How does the placement new work for the cuda allocator?

ayl · March 22, 2019, 2:27am

Recently, When I study the source code of c10/core/TensorImpl.h, I am stuck with the following code. If I use a cuda allocator that using cudaMalloc to allocate memory and the mata.placementNew() is not null for our typed data, then how does the placementNew() work for the device pointer returned by the cudaMalloc since it points to the device memory? Does this code just work for the host allocator and host memory? Or does this code just work for the fundamental types for cuda device without never taking the if(true) path?

if (meta.placementNew()) {
  // For types that need placement new, we will call it, as well as
  // making sure that when the data is freed, it calls the right
  // destruction procedure.
  auto size = numel_;
  auto dtor = data_type_.placementDelete();
  auto data_ptr = allocator->allocate(numel_ * storage_.itemsize());
  storage_.set_data_ptr(PlacementDeleteContext::makeDataPtr(
        std::move(data_ptr), dtor, size, storage_.device()));
        data_type_.placementNew()(storage_.data(), numel_);
} else {
  // For fundamental type, new and delete is easier.
  storage_.set_data_ptr(
        allocator->allocate(numel_ * storage_.itemsize()));
}

yf225 · March 22, 2019, 7:42pm

cc. @ezyang do you know the right answer to this?
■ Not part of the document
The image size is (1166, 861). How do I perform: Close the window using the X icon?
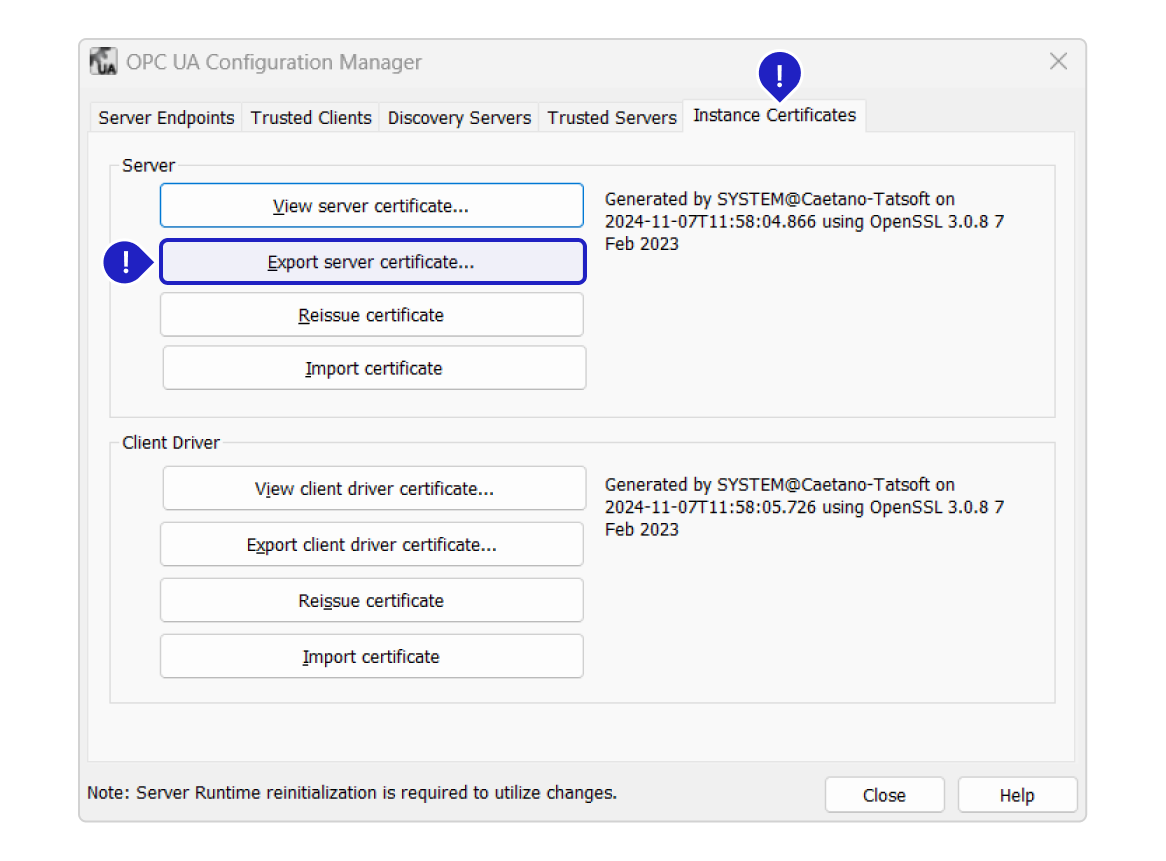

ezyang · March 24, 2019, 6:42pm

You can’t placement-new for CUDA memory. That feature only works on CPU.

ayl · March 25, 2019, 12:57am

Thanks. According to your explanation, the allocator used here can only be the CPU allocators or these allocators that using the unified memory such as cudaHostAlloc or cudaMallocManaged. Is my understanding right?